What's unsettling about the ageing of Rancid is that Tim Armstrong didn't always sound like a cross between Shane McGowan, Bob Dylan and a boyfriend in a coma. And Rancid didn't always veer from pub rock to ska punk in the space of time it takes to dye your hair green. And yes, it's a cliché, but if the cap fits...
Back in 1995, when they released ...And Out Come The Wolves, Rancid were too preoccupied with knocking out some hard 'n' fast punk rock to sit around ticking all the sub-genre boxes that Let The Dominoes Fall seems to want to satisfy.

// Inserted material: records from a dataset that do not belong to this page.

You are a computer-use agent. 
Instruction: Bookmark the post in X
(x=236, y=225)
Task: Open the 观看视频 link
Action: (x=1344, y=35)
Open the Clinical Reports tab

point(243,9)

From the moment the album starts, Rancid run the whole gamut of punk-rock-by-numbers. 'East Bay Night' conjures images of slam-dancing college boys adding to each other's weekly wash courtesy of a can of Red Stripe. 'Up To No Good' is pretty much 2-Tone in style, but 1-Tone in dimension and intelligence. On 'Lulu', Rancid even flirt with the '60s girl group sound favoured by the likes of the New York Dolls and Ramones, but with all the ingenuity of a frat boy in drag.
It seems Rancid are happy satisfying a market that just needs something to shake its undercuts and ponytails at. It's by no means challenging. Or progressive. Or interesting. Proof positive that growing up will only bring disappointment.